(Saved data entries)
========

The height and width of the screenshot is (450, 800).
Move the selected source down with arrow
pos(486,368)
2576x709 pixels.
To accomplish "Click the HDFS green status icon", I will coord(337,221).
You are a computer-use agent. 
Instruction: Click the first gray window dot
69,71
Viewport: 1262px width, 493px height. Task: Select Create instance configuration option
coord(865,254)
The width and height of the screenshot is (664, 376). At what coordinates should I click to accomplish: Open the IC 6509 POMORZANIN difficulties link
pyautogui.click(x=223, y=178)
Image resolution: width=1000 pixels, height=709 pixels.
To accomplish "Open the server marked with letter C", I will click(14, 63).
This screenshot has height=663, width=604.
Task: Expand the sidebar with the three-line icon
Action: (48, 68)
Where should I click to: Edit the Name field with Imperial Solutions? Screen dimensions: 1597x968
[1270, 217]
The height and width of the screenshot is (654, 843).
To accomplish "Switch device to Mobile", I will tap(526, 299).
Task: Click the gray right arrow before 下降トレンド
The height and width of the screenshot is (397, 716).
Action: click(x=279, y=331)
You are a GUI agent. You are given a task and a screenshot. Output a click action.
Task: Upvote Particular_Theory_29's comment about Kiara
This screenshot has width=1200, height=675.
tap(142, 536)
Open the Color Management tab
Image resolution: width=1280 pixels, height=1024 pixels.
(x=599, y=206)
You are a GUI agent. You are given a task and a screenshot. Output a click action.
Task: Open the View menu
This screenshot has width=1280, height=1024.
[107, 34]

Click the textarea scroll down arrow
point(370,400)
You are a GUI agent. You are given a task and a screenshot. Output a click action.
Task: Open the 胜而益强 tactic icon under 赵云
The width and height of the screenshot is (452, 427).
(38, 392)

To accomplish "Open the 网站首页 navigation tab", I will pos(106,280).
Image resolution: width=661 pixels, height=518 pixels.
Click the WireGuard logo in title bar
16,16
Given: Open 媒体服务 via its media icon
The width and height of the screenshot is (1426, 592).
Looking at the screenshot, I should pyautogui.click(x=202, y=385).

========

* Problem to solve: Copy the records above exactly as they appear.

* Response:
The height and width of the screenshot is (450, 800).
Move the selected source down with arrow
pos(486,368)
2576x709 pixels.
To accomplish "Click the HDFS green status icon", I will coord(337,221).
You are a computer-use agent. 
Instruction: Click the first gray window dot
69,71
Viewport: 1262px width, 493px height. Task: Select Create instance configuration option
coord(865,254)
The width and height of the screenshot is (664, 376). At what coordinates should I click to accomplish: Open the IC 6509 POMORZANIN difficulties link
pyautogui.click(x=223, y=178)
Image resolution: width=1000 pixels, height=709 pixels.
To accomplish "Open the server marked with letter C", I will click(14, 63).
This screenshot has height=663, width=604.
Task: Expand the sidebar with the three-line icon
Action: (48, 68)
Where should I click to: Edit the Name field with Imperial Solutions? Screen dimensions: 1597x968
[1270, 217]
The height and width of the screenshot is (654, 843).
To accomplish "Switch device to Mobile", I will tap(526, 299).
Task: Click the gray right arrow before 下降トレンド
The height and width of the screenshot is (397, 716).
Action: click(x=279, y=331)
You are a GUI agent. You are given a task and a screenshot. Output a click action.
Task: Upvote Particular_Theory_29's comment about Kiara
This screenshot has width=1200, height=675.
tap(142, 536)
Open the Color Management tab
Image resolution: width=1280 pixels, height=1024 pixels.
(x=599, y=206)
You are a GUI agent. You are given a task and a screenshot. Output a click action.
Task: Open the View menu
This screenshot has width=1280, height=1024.
[107, 34]

Click the textarea scroll down arrow
point(370,400)
You are a GUI agent. You are given a task and a screenshot. Output a click action.
Task: Open the 胜而益强 tactic icon under 赵云
The width and height of the screenshot is (452, 427).
(38, 392)

To accomplish "Open the 网站首页 navigation tab", I will pos(106,280).
Image resolution: width=661 pixels, height=518 pixels.
Click the WireGuard logo in title bar
16,16
Given: Open 媒体服务 via its media icon
The width and height of the screenshot is (1426, 592).
Looking at the screenshot, I should pyautogui.click(x=202, y=385).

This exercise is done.